**Instructions to follow**
Take the data below and filter it for lines containing the word "coordinates"; show each line found.
=== Input material ===
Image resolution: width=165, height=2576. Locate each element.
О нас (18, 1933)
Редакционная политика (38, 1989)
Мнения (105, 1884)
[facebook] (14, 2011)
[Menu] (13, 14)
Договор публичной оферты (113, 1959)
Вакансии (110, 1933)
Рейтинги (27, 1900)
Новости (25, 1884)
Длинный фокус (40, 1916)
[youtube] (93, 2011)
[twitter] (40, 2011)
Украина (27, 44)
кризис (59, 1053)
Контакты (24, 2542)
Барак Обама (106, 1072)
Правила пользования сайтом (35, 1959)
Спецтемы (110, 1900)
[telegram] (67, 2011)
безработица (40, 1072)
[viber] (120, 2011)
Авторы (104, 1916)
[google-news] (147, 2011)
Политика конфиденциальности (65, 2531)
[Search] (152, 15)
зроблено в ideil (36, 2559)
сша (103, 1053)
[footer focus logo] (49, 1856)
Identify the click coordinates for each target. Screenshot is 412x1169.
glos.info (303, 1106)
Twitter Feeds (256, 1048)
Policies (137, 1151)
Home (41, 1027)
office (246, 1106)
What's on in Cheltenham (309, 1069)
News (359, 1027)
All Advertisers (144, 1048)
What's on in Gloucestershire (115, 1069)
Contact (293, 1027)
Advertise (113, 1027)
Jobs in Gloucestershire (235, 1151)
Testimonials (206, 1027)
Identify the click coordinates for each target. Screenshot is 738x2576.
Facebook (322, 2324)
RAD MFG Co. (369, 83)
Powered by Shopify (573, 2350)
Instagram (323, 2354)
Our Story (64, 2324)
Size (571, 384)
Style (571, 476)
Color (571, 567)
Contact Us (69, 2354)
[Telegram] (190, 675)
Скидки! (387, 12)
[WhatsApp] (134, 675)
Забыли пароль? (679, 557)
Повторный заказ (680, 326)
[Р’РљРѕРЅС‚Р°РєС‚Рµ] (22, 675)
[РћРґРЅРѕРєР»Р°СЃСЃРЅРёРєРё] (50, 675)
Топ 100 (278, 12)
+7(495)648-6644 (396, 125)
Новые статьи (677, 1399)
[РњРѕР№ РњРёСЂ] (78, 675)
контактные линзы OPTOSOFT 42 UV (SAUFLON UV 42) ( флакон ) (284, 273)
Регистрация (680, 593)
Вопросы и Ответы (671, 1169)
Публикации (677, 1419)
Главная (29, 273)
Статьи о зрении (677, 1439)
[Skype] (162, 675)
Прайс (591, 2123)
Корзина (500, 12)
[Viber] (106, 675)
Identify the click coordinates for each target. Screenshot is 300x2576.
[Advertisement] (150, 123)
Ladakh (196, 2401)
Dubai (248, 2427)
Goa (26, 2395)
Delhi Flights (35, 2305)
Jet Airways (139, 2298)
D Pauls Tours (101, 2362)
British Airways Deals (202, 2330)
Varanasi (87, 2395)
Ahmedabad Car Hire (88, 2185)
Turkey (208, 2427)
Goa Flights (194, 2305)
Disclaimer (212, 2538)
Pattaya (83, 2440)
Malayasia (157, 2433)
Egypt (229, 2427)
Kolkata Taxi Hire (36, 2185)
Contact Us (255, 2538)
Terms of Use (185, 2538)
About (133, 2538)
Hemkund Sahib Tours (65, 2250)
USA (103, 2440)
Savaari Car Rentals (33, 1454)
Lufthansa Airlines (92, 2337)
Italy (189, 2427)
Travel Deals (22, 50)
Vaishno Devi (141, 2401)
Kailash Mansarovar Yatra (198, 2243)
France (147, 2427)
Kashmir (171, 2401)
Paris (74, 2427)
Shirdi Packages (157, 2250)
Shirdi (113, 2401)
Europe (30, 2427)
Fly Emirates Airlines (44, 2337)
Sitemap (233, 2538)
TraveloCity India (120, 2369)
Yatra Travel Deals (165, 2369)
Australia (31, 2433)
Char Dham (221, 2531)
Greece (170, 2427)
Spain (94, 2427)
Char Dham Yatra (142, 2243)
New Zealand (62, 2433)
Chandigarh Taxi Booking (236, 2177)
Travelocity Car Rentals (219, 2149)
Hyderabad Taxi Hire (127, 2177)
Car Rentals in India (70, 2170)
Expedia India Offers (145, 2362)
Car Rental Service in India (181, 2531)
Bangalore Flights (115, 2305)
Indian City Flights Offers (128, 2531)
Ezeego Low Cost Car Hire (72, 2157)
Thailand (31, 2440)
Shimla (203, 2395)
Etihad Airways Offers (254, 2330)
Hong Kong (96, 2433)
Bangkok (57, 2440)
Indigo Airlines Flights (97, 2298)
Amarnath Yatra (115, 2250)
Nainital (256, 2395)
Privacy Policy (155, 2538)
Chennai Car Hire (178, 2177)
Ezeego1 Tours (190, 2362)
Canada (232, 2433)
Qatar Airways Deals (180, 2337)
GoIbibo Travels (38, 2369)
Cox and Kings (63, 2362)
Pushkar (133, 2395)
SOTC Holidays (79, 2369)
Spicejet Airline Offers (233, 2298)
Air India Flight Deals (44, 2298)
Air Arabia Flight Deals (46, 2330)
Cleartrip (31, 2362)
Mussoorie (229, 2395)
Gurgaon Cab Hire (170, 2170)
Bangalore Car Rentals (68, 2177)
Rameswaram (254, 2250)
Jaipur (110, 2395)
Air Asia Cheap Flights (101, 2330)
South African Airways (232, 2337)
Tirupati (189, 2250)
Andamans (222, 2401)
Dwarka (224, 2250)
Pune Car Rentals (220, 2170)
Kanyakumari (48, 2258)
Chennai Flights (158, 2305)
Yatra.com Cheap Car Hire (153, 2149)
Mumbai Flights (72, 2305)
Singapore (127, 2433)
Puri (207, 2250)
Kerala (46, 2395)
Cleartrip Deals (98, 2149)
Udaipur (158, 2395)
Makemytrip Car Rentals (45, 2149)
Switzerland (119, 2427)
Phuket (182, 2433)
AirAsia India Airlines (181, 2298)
===
**Exercise result**
Identify the click coordinates for each target. Screenshot is 412x1169.
Identify the click coordinates for each target. Screenshot is 738x2576.
Identify the click coordinates for each target. Screenshot is 300x2576.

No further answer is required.